** start of DOCUMENT EXCERPT **

# Challenge: Need help taking christmas tree w/ LED lights photo



## victor_vvv (Dec 11, 2009)

Hi All,

I'm new to this forum and also relatively new to photography (about 1 year). I'd post this in the begginners forum but I'm afraid my question is more suited for advanced level photographers. . .

I have a Canon 40D with a 18-55 IS lens and need help photographing my Christmas Tree! From what I hear this is a very difficult thing to do properly. I tried for over an hour last night with various WB/aperature/shutter speed settings without much success. Basically I have a 8 foot tree in my living room all decorated up. I've got about 1400 icicle white and blue LED lights (yes it's bright). I can't figure out what settings to use to get the optimal photograph. The main problems i'm having are that the blue lights are turning out purple and washed out (kinda over exposed) and the rest of the tree is completely underexposed.

I've tried all the different W/B settings (asides from changing the Kelvin or white balance shift). And I just can't seem to get the blue to show up blue. Even when just trying to take a close up photo of some of the blue lights only, it always shows up a shade of purple. I've tried it with or without back lighting. Optimally, I'd like to take the photo without backlighting and the tree is already pretty bright, but I realize I might need some to show the details of the branches. 

I've heard of this thing called HDR (combining multiple photos using photoshop?), but have no idea how to do it (although I do have photoshop CS4 and would be willing to try if that's what it takes). 

Any help would be appreciated.

PS: of course i'm using a tripod ;P


----------



## Derrel (Dec 11, 2009)

** end of DOCUMENT EXCERPT **

AIM OF THE TASK. Reproduce the part of the Christmas tree photo thread that starts at the words "I'm new to this" and ends after the words "photographers. . .", word for word. The records below come from a separate source.

** start of EXTRACTED ENTRIES **

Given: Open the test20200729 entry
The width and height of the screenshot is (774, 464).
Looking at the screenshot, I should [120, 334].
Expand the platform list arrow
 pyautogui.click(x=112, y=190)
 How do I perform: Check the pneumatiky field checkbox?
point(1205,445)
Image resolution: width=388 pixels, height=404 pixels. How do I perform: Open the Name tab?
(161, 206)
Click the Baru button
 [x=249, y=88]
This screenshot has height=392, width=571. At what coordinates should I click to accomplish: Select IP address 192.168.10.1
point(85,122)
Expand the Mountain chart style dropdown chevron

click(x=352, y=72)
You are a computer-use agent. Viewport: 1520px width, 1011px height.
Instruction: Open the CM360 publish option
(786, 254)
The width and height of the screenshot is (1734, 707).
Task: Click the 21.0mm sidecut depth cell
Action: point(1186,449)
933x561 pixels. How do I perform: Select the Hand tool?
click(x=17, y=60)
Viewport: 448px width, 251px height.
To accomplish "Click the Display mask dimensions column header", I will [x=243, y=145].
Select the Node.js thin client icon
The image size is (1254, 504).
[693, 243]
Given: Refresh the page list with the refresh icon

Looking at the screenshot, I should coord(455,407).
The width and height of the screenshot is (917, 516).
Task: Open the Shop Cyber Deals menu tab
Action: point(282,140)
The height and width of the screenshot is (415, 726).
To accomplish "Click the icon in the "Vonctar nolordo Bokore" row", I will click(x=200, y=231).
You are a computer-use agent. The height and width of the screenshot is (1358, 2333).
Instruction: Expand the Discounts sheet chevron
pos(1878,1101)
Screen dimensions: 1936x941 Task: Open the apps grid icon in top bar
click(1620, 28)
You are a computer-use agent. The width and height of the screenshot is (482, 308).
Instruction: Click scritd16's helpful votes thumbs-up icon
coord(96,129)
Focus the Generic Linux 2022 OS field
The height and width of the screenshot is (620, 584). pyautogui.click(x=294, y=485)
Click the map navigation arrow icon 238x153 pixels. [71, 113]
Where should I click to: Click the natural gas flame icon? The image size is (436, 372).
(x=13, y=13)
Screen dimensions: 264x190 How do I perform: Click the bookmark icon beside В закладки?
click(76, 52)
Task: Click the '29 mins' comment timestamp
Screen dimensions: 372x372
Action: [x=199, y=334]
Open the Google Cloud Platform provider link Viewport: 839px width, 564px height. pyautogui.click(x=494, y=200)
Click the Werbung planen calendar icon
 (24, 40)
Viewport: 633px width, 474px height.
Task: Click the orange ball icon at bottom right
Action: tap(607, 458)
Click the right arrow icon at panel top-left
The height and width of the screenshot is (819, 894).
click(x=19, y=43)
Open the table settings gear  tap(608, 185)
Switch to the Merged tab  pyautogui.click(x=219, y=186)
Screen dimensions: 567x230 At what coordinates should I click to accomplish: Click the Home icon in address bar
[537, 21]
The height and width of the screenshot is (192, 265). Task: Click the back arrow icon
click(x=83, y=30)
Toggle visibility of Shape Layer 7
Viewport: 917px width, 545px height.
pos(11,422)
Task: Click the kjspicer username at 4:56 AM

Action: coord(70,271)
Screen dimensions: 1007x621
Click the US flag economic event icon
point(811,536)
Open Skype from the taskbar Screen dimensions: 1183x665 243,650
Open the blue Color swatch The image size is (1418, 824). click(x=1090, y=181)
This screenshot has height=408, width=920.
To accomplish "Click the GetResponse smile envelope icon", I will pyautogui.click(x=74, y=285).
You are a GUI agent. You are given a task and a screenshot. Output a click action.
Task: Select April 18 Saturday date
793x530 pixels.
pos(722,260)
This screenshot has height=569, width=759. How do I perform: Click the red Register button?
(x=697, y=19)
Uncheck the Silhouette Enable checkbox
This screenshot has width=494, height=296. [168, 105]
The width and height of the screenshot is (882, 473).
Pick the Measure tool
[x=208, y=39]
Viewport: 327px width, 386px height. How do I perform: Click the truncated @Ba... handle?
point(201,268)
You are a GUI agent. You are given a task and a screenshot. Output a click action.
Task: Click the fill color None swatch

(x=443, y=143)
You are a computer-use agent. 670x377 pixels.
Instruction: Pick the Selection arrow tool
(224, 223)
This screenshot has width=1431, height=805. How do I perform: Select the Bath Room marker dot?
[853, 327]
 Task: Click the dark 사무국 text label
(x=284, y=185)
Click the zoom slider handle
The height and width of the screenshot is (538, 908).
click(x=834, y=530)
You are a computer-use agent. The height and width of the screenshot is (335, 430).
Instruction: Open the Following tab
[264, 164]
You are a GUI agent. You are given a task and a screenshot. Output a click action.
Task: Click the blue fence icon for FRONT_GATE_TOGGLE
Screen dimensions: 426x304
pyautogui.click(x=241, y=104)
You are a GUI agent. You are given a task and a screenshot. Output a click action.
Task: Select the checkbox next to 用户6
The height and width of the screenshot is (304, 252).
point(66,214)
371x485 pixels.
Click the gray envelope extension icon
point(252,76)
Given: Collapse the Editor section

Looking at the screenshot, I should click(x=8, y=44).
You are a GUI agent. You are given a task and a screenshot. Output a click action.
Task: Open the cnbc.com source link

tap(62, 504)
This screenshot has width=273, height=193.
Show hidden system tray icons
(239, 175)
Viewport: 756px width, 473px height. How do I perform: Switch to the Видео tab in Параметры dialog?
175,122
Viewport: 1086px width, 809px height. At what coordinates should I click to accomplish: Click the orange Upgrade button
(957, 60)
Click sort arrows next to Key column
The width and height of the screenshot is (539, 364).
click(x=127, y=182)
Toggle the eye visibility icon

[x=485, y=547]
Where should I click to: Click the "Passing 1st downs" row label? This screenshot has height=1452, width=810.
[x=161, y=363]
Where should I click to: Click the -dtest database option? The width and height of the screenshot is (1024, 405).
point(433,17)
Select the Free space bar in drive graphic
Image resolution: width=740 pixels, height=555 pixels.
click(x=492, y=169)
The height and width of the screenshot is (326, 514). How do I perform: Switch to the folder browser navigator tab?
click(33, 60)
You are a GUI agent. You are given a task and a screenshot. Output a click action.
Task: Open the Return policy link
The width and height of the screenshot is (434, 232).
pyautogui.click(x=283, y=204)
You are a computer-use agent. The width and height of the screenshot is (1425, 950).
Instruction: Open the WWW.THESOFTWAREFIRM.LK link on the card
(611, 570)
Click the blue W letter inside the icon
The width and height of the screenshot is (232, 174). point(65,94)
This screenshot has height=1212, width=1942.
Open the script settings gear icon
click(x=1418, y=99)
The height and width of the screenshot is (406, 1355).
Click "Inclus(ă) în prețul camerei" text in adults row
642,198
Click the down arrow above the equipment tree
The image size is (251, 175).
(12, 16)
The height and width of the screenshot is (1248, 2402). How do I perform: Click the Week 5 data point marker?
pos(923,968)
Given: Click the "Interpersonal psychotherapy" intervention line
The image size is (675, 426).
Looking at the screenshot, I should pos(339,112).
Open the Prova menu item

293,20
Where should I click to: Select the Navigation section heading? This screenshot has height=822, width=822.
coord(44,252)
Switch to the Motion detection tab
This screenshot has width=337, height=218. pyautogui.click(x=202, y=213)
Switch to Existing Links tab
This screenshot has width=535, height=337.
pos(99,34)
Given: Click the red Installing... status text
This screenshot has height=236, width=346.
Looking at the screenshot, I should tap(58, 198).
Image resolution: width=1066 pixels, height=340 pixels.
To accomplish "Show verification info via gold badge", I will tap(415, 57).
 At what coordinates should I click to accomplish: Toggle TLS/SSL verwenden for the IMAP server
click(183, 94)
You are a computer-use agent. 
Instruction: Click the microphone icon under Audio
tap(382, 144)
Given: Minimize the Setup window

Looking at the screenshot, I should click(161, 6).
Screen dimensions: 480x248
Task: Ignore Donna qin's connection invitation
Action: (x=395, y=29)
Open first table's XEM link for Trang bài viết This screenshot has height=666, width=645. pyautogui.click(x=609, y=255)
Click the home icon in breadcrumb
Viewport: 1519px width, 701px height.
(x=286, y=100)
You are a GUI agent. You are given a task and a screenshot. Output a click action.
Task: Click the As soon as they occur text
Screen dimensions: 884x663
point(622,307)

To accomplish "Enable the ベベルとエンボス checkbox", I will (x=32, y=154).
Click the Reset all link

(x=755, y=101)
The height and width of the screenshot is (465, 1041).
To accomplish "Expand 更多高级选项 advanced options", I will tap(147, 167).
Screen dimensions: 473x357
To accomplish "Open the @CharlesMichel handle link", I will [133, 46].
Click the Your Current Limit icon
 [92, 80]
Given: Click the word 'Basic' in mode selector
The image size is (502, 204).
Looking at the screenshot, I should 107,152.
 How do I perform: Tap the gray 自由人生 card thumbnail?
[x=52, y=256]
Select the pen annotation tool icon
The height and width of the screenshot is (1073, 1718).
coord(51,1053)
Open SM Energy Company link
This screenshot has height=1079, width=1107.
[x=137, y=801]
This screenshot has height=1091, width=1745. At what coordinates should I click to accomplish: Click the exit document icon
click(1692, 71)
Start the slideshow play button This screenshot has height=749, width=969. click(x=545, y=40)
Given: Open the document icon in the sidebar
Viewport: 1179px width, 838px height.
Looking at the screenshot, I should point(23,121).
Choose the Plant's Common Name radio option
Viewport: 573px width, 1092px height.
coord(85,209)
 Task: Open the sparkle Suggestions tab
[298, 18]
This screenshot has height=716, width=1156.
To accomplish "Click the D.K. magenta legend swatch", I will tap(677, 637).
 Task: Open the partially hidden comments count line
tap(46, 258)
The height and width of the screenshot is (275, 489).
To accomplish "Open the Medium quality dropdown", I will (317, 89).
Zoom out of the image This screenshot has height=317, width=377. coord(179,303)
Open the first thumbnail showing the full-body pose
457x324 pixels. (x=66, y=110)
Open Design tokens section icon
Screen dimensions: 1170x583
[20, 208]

** end of EXTRACTED ENTRIES **

FINAL RESULT.
I'm new to this forum and also relatively new to photography (about 1 year). I'd post this in the begginners forum but I'm afraid my question is more suited for advanced level photographers. . .